> _SUPPLIED DATA_:
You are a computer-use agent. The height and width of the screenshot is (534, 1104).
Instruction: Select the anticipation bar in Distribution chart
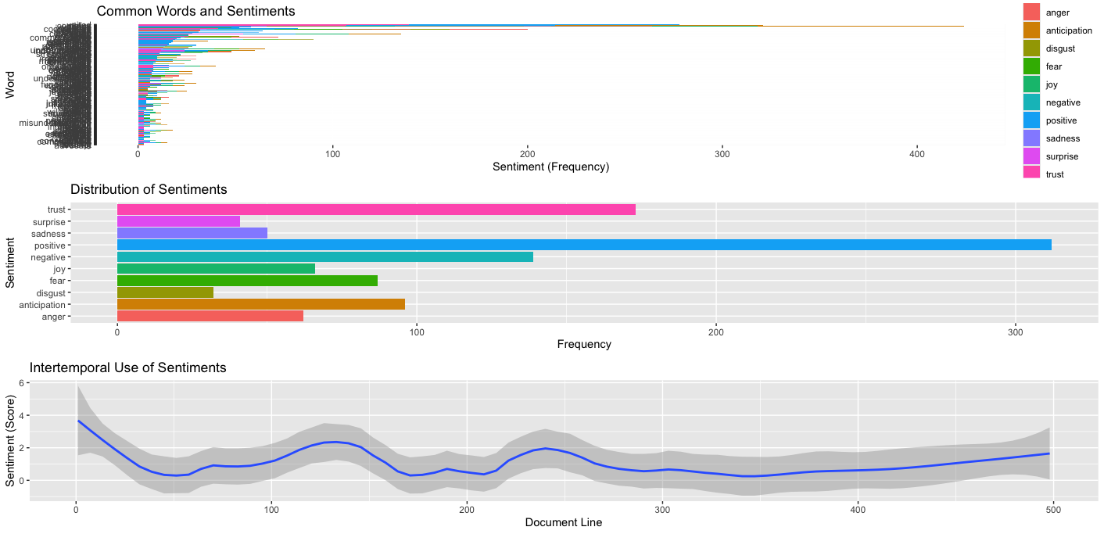pyautogui.click(x=260, y=305)
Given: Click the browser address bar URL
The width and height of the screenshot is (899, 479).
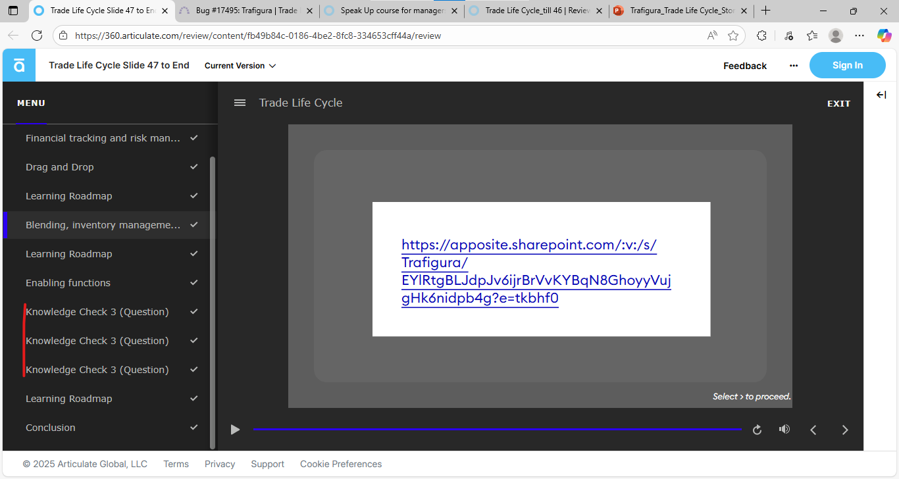Looking at the screenshot, I should click(258, 36).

> _SET TASK_: Can you write out every line of the records above, word for word, with the pictures left out?

> _TASK ANSWER_:
You are a computer-use agent. The height and width of the screenshot is (534, 1104).
Instruction: Select the anticipation bar in Distribution chart
pyautogui.click(x=260, y=305)
Given: Click the browser address bar URL
The width and height of the screenshot is (899, 479).
Looking at the screenshot, I should click(258, 36).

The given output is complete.